私たちはブロック経済のリスクを憂えているが、インターネット経済は基本的に世界でひとつ。国別シェアという考え方は、あまり意味がない。ところが貿易統計にはデジタル貿易なる項目があって、日本のこの分野の赤字が大きいとの報道が目立つ。例えば、
デジタル赤字、24年最大の公算 DXで収益力の向上急務 - 日本経済新聞
のようなもので、日経誌の記事にはおおむね賛同する私も、これだけは納得できなかった。デジタル赤字を減らすべく社会や企業にDXを勧める内容だが、DX推進は必然的にデジタル依存を強め、米国等のビッグテック利用を増やすはず。普通に考えればデジタル赤字は増えるはずだ。

デジタル貿易については、この論説が一番分かりやすいもの。
日本はそもそもサービス貿易全体が赤字である。まだ製造業中心の経済であり、サービス業に変貌し製造業を空洞化させた米国経済とは体質が異なる。その中で何が大きな赤字なのかというと、
1)経営・専門コンサルティング
2)コンピュータ
3)著作権等使用料
である。1)にはネット上の広告も含まれるので、単純な外資系コンサル企業の業績だけではない。おそらくコンテンツ配信サービス(CDN)もここに含まれるだろう。CDNは世界でメジャーなのは3社だけ、その中に日本企業はいない。まだ小さいが、今後伸びるであろうAIサービスもここに入るはずだ。2)はクラウド化が進んで実際のコンピュータがどこにあるかに関係なく、クラウドサービス事業者の拠点の場所で決まる。膨大な設備投資ができる企業だけがクラウド事業を世界展開できるので、これも寡占状態。

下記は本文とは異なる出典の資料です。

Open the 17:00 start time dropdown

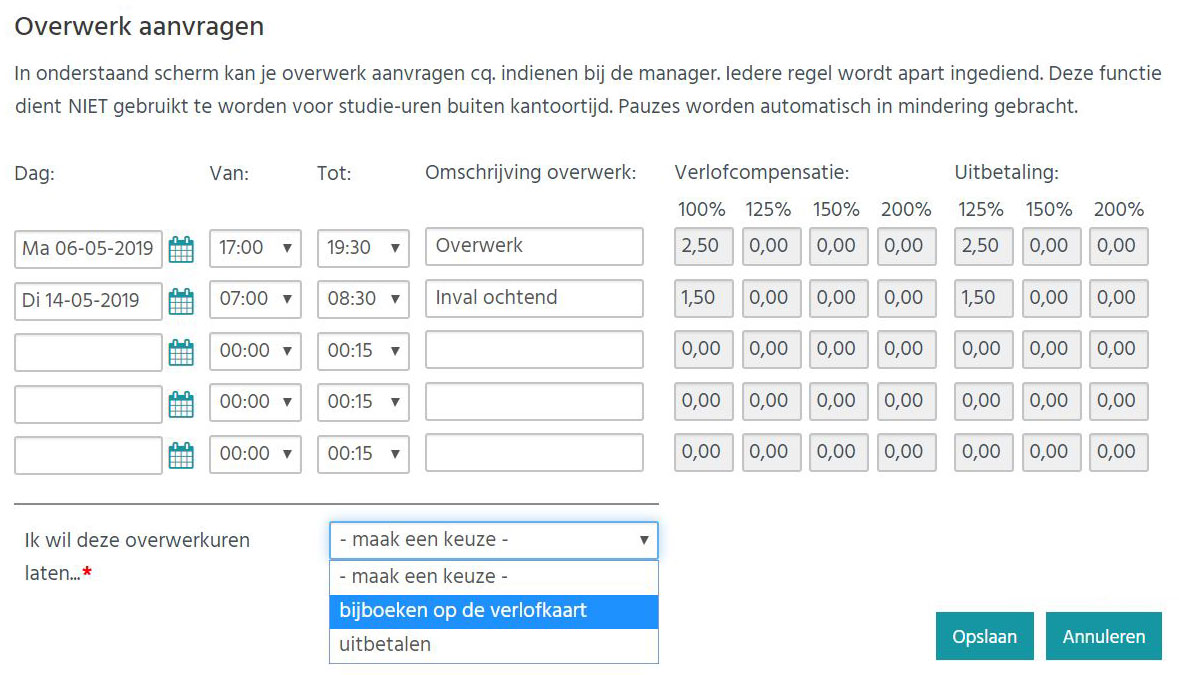click(x=255, y=248)
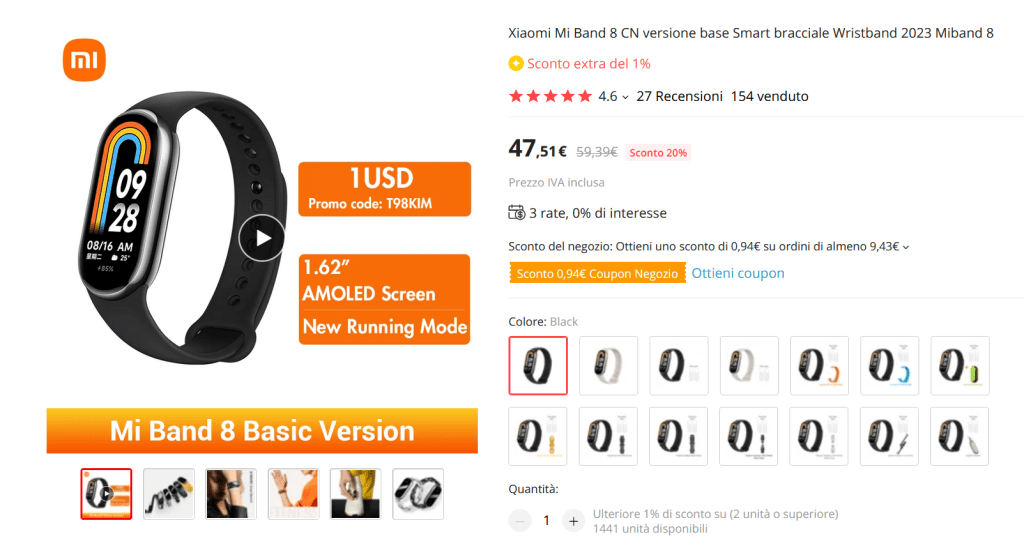Decrease quantity with the minus button
This screenshot has width=1024, height=548.
pyautogui.click(x=520, y=521)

つまり1)も2)も巨大資本があるところにしか供給源はないし、寡占化されている。日本の国力として議論するなら、3)をどうするかだろう。このキーワードは「コンテンツ」である。例えばソニーがKADOKAWA(*1)買収を企画しているのはコンテンツ力を重視してのこと。また経団連が「コンテンツ省」を置くよう提案(*2)しているのも、方向性としては正しい。NHKのコンテンツを国際競争力としてどう生かすかなど、日本には素地も伸びしろもある。
単純にデジタル赤字拡大を嘆くより、次のコンテンツ産業戦略を考える方が有益だと思う次第である。